Currently when a distributed task is done using the Kudu client, the driver/coordinator client needs to open the table to request its current metadata and locations. Then it can distribute the work to tasks/executors on remote nodes. In the case of reading data, often ScanTokens are used to distribute the work, and in the case of writing data perhaps just the table name is required.
The problem is that each parallel task then also needs to open the table to request the metadata for the table. Using Spark as an example, this happens when deserializing the scan tokens in KuduRDD (here) or when writing rows using the KuduContext (here). This results in a large burst of metadata requests to the leader Kudu master all at once. Given the Kudu master is only a single server and requests can't be served from the follower masters, this effectively limits the amount of parallel tasks that can run in a large Kudu deployment. Even if the follower masters could service the requests, that still limits scalability in very large clusters given most deployments would only have 3-5 masters.

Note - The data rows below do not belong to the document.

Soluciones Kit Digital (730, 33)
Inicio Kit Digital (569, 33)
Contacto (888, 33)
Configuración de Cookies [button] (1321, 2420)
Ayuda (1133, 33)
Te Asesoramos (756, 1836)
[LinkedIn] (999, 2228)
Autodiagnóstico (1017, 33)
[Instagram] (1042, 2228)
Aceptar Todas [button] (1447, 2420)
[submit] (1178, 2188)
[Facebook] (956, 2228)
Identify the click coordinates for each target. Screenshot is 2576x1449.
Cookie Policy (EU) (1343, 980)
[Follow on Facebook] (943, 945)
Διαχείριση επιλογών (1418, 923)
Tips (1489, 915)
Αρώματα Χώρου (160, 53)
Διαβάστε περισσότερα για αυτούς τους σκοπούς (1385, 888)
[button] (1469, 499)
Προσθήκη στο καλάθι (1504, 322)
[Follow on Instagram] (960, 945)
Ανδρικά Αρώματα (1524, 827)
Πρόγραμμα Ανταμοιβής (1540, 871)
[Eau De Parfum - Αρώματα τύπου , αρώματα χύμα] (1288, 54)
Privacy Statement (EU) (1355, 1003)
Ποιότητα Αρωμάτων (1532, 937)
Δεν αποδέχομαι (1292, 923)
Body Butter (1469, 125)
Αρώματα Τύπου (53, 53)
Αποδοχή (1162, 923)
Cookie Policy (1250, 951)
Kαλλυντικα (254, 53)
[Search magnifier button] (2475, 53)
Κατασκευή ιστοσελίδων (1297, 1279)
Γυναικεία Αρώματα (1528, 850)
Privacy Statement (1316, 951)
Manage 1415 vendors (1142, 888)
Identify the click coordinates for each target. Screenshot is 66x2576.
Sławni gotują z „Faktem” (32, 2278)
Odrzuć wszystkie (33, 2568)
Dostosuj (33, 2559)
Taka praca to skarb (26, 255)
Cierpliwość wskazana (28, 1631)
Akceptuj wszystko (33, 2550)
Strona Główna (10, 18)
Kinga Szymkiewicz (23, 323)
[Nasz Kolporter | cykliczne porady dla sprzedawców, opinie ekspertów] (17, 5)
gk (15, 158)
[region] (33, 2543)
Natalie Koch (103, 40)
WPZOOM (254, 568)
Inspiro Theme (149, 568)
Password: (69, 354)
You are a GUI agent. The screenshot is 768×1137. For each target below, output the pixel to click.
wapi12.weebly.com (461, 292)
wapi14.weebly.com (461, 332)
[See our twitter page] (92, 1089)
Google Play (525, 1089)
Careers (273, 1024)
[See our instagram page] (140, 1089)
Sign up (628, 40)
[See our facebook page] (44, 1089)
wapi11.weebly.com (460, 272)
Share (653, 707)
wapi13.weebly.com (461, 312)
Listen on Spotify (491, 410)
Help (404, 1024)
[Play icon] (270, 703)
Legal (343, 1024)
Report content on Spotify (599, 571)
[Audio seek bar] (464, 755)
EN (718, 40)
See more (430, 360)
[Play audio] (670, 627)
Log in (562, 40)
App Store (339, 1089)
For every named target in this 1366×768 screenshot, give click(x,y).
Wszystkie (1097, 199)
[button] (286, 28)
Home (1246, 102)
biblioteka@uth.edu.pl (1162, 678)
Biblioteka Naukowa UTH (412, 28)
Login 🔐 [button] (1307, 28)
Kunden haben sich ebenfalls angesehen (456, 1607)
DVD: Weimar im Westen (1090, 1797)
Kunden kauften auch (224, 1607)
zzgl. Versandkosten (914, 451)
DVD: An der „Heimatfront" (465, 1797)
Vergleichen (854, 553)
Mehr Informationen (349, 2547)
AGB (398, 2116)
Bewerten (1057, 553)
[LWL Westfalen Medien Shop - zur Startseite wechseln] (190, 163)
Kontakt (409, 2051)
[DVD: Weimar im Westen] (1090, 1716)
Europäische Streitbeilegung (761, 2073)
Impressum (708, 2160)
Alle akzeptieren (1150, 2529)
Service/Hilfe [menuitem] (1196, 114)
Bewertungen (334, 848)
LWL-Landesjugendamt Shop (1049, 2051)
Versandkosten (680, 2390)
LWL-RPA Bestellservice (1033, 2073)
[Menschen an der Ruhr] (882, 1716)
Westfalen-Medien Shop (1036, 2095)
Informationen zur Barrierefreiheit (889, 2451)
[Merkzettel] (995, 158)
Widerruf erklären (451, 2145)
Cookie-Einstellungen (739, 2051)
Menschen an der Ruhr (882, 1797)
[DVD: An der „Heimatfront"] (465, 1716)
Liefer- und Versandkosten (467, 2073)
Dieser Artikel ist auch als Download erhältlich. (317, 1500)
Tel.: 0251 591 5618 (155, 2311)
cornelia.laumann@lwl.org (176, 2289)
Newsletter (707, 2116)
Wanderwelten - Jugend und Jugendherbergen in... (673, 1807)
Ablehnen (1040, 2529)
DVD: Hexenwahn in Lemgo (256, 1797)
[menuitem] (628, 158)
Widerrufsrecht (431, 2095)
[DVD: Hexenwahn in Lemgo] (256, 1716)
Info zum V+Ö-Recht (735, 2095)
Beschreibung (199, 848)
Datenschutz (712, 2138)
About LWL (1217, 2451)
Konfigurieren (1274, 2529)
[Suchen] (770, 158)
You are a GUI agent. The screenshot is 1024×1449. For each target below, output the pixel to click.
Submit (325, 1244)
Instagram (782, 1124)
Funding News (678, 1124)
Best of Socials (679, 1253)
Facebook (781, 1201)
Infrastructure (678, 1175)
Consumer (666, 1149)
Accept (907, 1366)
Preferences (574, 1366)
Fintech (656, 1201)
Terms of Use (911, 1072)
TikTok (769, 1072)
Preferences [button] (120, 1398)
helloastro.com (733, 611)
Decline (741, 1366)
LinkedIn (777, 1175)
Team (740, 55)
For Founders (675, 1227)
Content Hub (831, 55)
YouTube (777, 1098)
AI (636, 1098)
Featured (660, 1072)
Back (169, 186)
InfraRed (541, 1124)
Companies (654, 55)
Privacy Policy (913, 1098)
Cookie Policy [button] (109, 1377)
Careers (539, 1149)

Adding a metadata token, similar to a scan token, would be a useful way to allow the single driver to fetch all the metadata required for the parallel tasks. The tokens can be serialized and then passed to each task in a similar fashion to scan tokens.
Of course in a pessimistic case, something may change between generation of the token and the start of the task. In that case a request would need to be sent to get the updated metadata. However, that scenario should be rare and likely would not result in all of the requests happening at the same time.